- O governador de São Paulo, Tarcísio de Freitas, iniciou negociações com o Japão para abrir o mercado japonês à carne bovina paulista.
- A reunião com o vice-cônsul japonês, Tomu Shimizu, destacou a rastreabilidade e a qualidade do produto.
- Uma missão técnica japonesa está prevista para visitar propriedades e confinamentos no estado ainda neste semestre.
- O Brasil foi declarado livre de febre aftosa pela Organização Mundial de Saúde Animal em maio de 2023, mas a abertura do mercado japonês depende de negociações.
- O governo federal também participa das tratativas, priorizando frigoríficos do Sul do Brasil, que já possuem o reconhecimento necessário.
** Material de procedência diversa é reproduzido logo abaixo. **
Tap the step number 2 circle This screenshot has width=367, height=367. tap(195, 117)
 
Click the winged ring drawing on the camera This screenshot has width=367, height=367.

O governador de São Paulo, Tarcísio de Freitas, iniciou negociações com o Japão para abrir o mercado japonês à carne bovina paulista. A reunião com o vice-cônsul japonês, Tomu Shimizu, ocorreu para destacar a rastreabilidade e a qualidade do produto, além de uma missão técnica japonesa prevista para o estado.
O setor de carne bovina enfrenta desafios devido a tarifas de 50% impostas pelos Estados Unidos, resultando em um prejuízo estimado de US$ 1 bilhão. A proximidade de São Paulo ao porto de Santos facilita a logística de exportação. O deputado estadual Lucas Bove (PL) ressaltou que a carne de gado criado em confinamento é mais apreciada pelos japoneses em comparação ao gado a pasto.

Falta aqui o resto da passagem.